International

US extends humanitarian status for Ukrainians who fled war

The decision allows Ukrainians living in the US to continue accessing services and allays concerns over legal limbo.

A Ukrainian refugee waits with others near the US border with Mexico.
Ukrainian refugees wait near the US border with Mexico in April 2022.

The administration of United States President Joe Biden will extend the one-year authorisation granted to thousands of Ukrainians living in the country, allowing them to renew their humanitarian status and stay longer, just as their paperwork was about to expire.

The news comes shortly after the one-year anniversary of the Russian invasion of Ukraine, which prompted millions of refugees to flee.

The Department of Homeland Security said on Monday that about 25,000 Ukrainians who entered the US through the southern border with Mexico can lengthen their stay past the one year they were initially granted.

“For this earliest-arrived group of Ukrainians, the continued legal right to live, work and access resettlement assistance in the US is absolutely crucial to their well-being,” head of Lutheran Immigration and Refugee Service Krish O’Mara Vignarajah said in a statement.

More than 118,000 Ukrainians have come to the US through a programme known as humanitarian parole, which allows people fleeing desperate circumstances to enter the US, where they can apply to more permanent immigration pathways out of harm’s way.

Those authorisations last for two years, but about 25,000 people who entered the US through Mexico in 2022 were given only a one-year permit.

The extension will allow them to continue accessing services such as health care and food assistance, and diminish concerns about their legal status in the country.

In recent years, humanitarian parole has been deployed to bring groups of people from countries like Ukraine and Afghanistan to the US.

However, many Afghans who were paroled into the US following the collapse of the US-backed government in Afghanistan in August 2021 have yet to see their authorisation extended. Some are concerned that they could end up in a state of legal limbo and lose their work authorisation if a solution is not found before they pass their two-year anniversary in the US.

Advocacy groups have pushed Congress to pass a bill known as the Afghan Adjustment Act that would provide Afghan parolees with a pathway to permanent status, but the bill has not been passed.

“Thousands of Afghans who were evacuated to the United States last summer had to endure the traumatic journey of having to flee their homeland,” the US-based advocacy group Afghans For A Better Tomorrow said in a press release (PDF) last August. “They should not be forced to individually relive that trauma through burdensome legal processes.”

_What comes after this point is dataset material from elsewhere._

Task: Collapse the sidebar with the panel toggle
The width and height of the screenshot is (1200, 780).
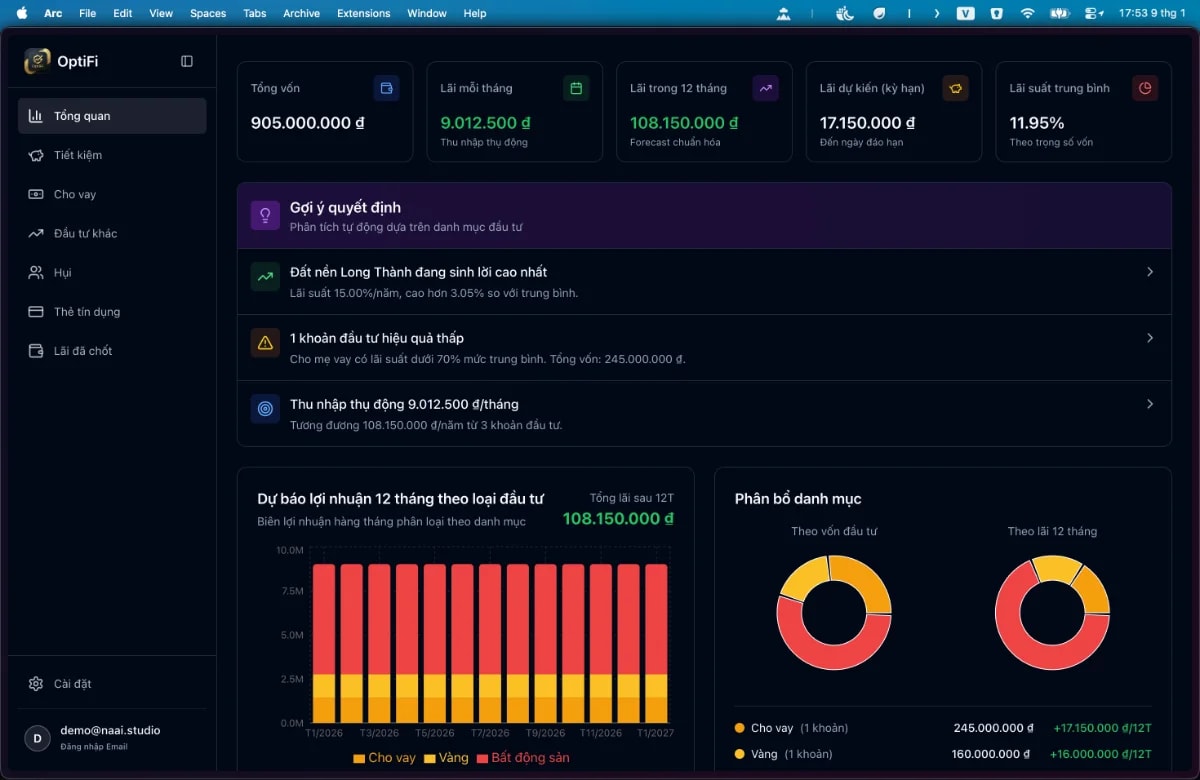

Some have accused the US government of a racist double standard in how it administers the humanitarian parole system.

Human rights groups have criticised the Biden administration for processing Afghan humanitarian parole applications at a slow pace and largely rejecting those it has processed.

With Russia’s war in Ukraine grinding on, a United Nations poll found that about 65 percent of Ukrainian refugees who fled the invasion plan to remain in their host countries until hostilities subside.

Doing so often means hardship, with many struggling to adjust to life in new countries after emotionally taxing journeys to safety.

Following Russia’s invasion of Ukraine in February 2022, nearly 8 million Ukrainian refugees have left the country, according to the UN refugee agency. Millions more have been displaced within Ukraine itself.